Request A: identity map miss → DB hit → entity stored in L2 cache
Request B: identity map miss → L2 cache hit → DB skipped entirely
Request C: identity map miss → L2 cache hit → DB skipped entirely
Pass any PSR-6 pool to EntityManager. If no dedicated pool is given, it falls back to the result cache pool automatically.
$em = new EntityManager( $connection, resultCache: $cachePool, // also backs L2 cache unless overridden secondLevelCacheTtl: 3600, ); // Or with a dedicated L2 pool: $em = new EntityManager( $connection, resultCache: $queryPool, secondLevelCache: $entityPool, // separate backend for entity cache secondLevelCacheTtl: 3600, );
find() checks the identity map first, then the L2 cache, then the database. On flush(), modified and deleted entity entries are evicted automatically — stale data is never served after a write.
Query Result Cache
Cache raw result sets from QueryBuilder queries. Useful for read-heavy queries that don't change often.
$users = $em->createQueryBuilder(User::class) ->from('users') ->where('status', 'active') ->enableResultCache(lifetime: 300, resultCacheId: 'active_users') ->getResult();
- Custom cache key via
resultCacheId, or auto-generated from query shape + parameters - Locked queries (
FOR UPDATE) are never cached - Call
disableResultCache()to opt out per query
Statement Cache
Caches compiled SQL strings (query structure, not results). Eliminates repeated SQL compilation for queries with the same shape but different parameter values.
$em = new EntityManager($connection, statementCache: $cachePool);
Transparent — no per-query opt-in needed. Failures are silently ignored so a broken cache backend never breaks queries.
Connection Pooling
Enable PDO persistent connections to reuse open database connections across requests:
$connection = new Connection( dsn: 'mysql:host=127.0.0.1;dbname=myapp', user: 'root', password: 'secret', persistent: true, );
Skips TCP handshake and authentication overhead on each request. Pair with a pool-aware cache backend for full cross-request performance.

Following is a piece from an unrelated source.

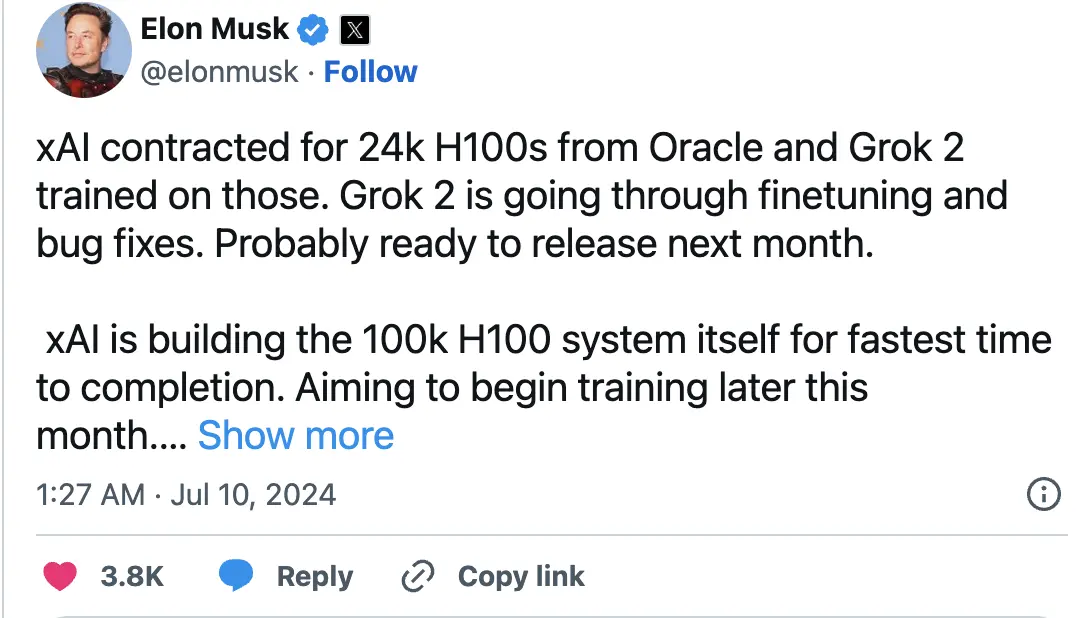This screenshot has height=618, width=1092.
Task: Click the 'Probably ready to release next month' sentence
Action: tap(544, 245)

MySQL Table Options (ENGINE, CHARSET, COLLATE)
Articulate does not append table options like ENGINE=InnoDB DEFAULT CHARSET=utf8mb4 COLLATE=... to generated CREATE TABLE statements. This is intentional.

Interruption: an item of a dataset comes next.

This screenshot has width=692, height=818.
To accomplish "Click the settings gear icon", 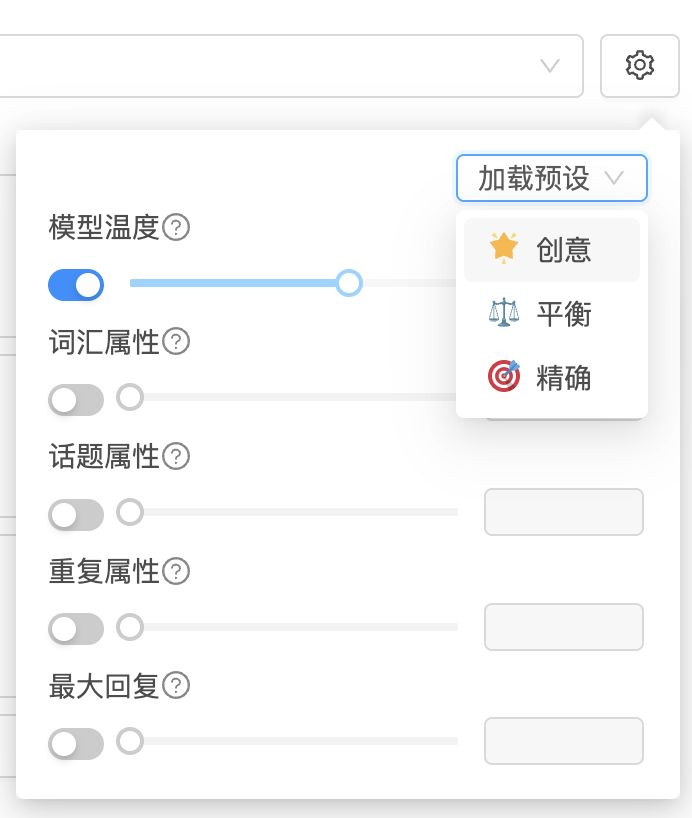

Storage engine and character set are deployment concerns, not schema concerns. The right values depend on the MySQL version, the hosting environment, and the application's locale requirements — there is no single correct default. Hardcoding them would mean either inheriting outdated assumptions or overriding a deliberate server configuration.
Instead, Articulate delegates to the server's configured defaults:
- ENGINE — InnoDB is the MySQL default since 5.7 and is the only engine that supports foreign keys; Articulate's FK generation already implies it.
- CHARSET / COLLATE — configure once at the server or database level (
CREATE DATABASE ... CHARACTER SET utf8mb4). All tables created in that database inherit the correct charset without per-table repetition.
If per-table overrides are ever needed, the right path is an explicit option on #[Entity], not a framework-wide hardcoded string.
Index Attribute Design
#[Index] takes fields — PHP property names, not column names:
#[Index(fields: ['userId', 'createdAt'])] #[Entity] class Order { ... }
This keeps index definitions coupled to the entity model. When a property is renamed alongside its column, PHP tooling catches the broken reference in fields. Raw column strings would silently diverge.
Expression and prefix indexes (e.g. LOWER(email), title(100)) have no PHP property to reference. If that need arises, a dedicated ExpressionIndex attribute will be introduced as an explicit escape hatch rather than mixing column-string support into Index.
License
Licensed under the Apache License 2.0. See LICENSE.